EXERCISE TASK:
Rewrite the rows below between the line holding "Choose Disconnect from" and the line holding "Go back with", inclusive, with the requests included. Shift every coordinate in their answers by -149.

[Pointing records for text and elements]
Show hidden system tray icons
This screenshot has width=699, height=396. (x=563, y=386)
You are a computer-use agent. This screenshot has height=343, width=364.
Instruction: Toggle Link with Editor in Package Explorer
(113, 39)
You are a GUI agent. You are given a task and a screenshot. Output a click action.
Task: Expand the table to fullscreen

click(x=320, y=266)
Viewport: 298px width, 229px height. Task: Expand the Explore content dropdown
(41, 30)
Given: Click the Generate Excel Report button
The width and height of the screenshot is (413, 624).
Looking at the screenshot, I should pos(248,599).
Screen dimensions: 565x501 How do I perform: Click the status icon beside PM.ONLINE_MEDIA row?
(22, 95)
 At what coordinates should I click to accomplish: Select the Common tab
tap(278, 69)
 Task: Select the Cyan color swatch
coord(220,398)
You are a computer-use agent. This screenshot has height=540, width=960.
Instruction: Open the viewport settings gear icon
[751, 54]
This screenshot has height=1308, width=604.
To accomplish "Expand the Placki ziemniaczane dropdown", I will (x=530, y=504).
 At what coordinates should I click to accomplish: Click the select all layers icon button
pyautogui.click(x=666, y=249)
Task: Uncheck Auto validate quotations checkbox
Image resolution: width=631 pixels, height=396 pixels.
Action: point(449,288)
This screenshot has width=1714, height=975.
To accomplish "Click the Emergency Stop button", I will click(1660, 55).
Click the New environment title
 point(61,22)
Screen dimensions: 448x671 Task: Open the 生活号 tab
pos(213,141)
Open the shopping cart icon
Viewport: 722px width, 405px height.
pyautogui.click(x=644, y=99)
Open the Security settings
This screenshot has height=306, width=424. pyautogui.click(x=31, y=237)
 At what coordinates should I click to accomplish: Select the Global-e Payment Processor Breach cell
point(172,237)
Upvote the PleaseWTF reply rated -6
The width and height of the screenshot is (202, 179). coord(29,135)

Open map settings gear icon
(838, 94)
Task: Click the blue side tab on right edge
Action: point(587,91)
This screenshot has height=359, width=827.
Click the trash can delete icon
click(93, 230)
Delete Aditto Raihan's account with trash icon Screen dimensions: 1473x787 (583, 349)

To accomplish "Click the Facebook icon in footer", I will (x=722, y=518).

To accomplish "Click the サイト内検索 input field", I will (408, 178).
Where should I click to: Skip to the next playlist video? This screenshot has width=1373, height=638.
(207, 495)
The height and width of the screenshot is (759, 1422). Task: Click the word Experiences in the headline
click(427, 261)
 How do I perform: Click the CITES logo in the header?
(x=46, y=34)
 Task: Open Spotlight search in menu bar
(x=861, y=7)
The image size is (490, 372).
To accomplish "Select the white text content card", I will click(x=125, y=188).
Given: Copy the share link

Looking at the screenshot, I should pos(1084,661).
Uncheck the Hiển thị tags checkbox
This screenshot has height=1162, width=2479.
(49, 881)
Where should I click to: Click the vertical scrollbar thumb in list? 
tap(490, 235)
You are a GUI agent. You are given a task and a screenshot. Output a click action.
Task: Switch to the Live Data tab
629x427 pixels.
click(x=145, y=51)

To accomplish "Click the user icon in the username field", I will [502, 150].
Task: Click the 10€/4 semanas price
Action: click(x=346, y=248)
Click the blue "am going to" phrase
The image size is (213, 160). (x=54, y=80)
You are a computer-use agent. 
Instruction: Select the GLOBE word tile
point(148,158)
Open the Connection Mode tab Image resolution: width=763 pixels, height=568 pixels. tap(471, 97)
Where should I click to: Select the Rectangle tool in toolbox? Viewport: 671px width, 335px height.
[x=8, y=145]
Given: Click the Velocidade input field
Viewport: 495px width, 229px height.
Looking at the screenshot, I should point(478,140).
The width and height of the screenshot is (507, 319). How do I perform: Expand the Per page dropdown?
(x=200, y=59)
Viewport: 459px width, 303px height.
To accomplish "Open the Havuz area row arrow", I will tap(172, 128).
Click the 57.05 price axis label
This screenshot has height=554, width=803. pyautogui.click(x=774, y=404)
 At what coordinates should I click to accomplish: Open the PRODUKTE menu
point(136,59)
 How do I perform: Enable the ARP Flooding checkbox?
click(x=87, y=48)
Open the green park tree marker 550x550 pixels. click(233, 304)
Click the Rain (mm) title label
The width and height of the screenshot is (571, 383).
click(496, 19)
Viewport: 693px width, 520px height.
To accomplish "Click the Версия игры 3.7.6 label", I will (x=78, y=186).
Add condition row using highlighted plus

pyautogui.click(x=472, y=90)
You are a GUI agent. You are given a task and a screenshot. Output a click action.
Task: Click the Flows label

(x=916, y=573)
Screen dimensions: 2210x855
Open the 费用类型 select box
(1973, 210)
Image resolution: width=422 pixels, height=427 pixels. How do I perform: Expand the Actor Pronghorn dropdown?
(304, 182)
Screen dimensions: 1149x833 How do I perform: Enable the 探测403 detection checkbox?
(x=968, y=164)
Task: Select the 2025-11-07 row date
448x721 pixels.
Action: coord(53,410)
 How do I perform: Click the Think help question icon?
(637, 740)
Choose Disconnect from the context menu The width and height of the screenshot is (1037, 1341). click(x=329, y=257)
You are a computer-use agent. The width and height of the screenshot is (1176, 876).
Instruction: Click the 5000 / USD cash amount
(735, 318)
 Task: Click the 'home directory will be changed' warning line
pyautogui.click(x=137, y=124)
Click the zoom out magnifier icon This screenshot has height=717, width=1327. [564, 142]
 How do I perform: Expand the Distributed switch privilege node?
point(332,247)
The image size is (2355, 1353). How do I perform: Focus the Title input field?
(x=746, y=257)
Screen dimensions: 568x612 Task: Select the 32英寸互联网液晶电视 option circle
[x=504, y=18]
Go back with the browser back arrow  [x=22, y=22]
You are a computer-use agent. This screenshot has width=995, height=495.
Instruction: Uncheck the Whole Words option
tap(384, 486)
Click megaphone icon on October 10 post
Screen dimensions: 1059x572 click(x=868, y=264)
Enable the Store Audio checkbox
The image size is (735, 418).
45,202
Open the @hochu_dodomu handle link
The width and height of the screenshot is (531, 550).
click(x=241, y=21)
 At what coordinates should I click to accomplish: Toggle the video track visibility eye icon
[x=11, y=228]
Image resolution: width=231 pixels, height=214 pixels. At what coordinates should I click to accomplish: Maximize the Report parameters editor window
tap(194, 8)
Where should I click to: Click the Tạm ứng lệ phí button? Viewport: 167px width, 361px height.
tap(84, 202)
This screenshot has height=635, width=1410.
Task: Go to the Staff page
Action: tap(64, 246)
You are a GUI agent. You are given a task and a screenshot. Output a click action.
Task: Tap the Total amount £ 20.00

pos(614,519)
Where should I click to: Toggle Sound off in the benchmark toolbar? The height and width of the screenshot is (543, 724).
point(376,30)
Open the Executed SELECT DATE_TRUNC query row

FULL OUTPUT:
Choose Disconnect from the context menu The width and height of the screenshot is (1037, 1341). click(x=180, y=108)
You are a computer-use agent. The width and height of the screenshot is (1176, 876).
Instruction: Click the 5000 / USD cash amount
(586, 169)
 Task: Click the 'home directory will be changed' warning line
pyautogui.click(x=-12, y=-25)
Click the zoom out magnifier icon This screenshot has height=717, width=1327. [415, -7]
 How do I perform: Expand the Distributed switch privilege node?
point(183,98)
The image size is (2355, 1353). How do I perform: Focus the Title input field?
(x=597, y=108)
Screen dimensions: 568x612 Task: Select the 32英寸互联网液晶电视 option circle
[x=355, y=-131]
Go back with the browser back arrow  [x=-127, y=-127]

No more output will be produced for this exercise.